Pero aunque lo atraviese cierto humor nihilista, el abogado James Donovan que hace Hanks resulta finalmente otra criatura spielbergiana que, en un momento de su vida, pone su particular habilidad y su espíritu competitivo al servicio de una causa noble y, al hacerlo, se modifica a sí mismo como personaje. Esa es una posibilidad de la que carecen los personajes de los Coen, mucho más afines, evidentemente, al imperturbable espía soviético Rudolf Abel. La gran química entre los dos personajes parece revelar que la relación profesional entre Spielberg y los Coen fue exitosa hasta el punto de que Spielberg le cede el último chiste (en realidad, la forzada repetición del mismo chiste) al ruso.

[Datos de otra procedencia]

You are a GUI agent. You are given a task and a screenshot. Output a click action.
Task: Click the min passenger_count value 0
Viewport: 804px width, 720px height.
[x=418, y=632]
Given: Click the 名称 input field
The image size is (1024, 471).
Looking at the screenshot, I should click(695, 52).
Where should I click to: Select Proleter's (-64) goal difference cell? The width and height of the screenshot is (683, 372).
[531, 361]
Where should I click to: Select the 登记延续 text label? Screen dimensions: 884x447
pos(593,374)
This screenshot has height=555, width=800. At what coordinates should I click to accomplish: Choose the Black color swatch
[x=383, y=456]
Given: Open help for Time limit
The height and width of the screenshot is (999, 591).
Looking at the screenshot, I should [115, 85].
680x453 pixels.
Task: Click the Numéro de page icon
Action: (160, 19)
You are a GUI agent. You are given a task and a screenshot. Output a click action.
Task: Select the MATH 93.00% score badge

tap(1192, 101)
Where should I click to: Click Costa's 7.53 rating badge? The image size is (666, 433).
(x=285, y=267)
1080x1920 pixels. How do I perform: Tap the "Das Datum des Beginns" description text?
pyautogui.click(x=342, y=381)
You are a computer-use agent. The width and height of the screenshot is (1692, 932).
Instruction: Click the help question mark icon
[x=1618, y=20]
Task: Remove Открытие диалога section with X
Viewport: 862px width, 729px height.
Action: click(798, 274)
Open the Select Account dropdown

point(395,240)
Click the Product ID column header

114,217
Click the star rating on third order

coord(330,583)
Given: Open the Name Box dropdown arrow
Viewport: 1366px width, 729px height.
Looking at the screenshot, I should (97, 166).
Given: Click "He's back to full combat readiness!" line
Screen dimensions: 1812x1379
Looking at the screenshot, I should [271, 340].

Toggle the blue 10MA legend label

Bromas aparte, todos estos nombres (Donovan y Abel, pero también Allan Dulles y Gary Powers) fueron parte de la historia de la Guerra Fría, un período que ha quedado un poco en el olvido, pero que estuvo a punto de hacer saltar el planeta como consecuencia de la explosión de bombas termonucleares. Lo que cuenta Puente de espías es fascinante por tres motivos. Uno es que, en circunstancias difíciles, la razón encuentre su camino frente a las fuerzas oscuras del patriotismo, tanto del lado americano como del soviético. Otro porque se trata de una disputa entre dos adversarios que cooperan a pesar suyo gracias a un mediador inteligente. La tercera tiene que ver justamente con la calidad de ese mediador puesto en una serie de dilemas que, como alguien define en la película, no poseen reglas de juego establecidas de antemano, sino que los caminos de la solución deben escribirse en el aire. En una situación igualmente llena de paradojas, andando a tientas y moviéndose contra un establishment que le era adverso, se movió pocos años después el presidente Kennedy, con un gabinete que mezclaba gerentes corporativos, adversarios políticos y misioneros contra la corrupción. Esa breve presidencia tuvo la impronta de alguien que viene a dar vuelta una página de la historia, a mostrar que su país puede ser mejor de lo que establecen las tradiciones del anquilosamiento y la mediocridad de su tiempo. No sé por qué me puse a pensar que, contra todos los pronósticos, tal vez estemos en una situación semejante en la Argentina de hoy. Feliz año.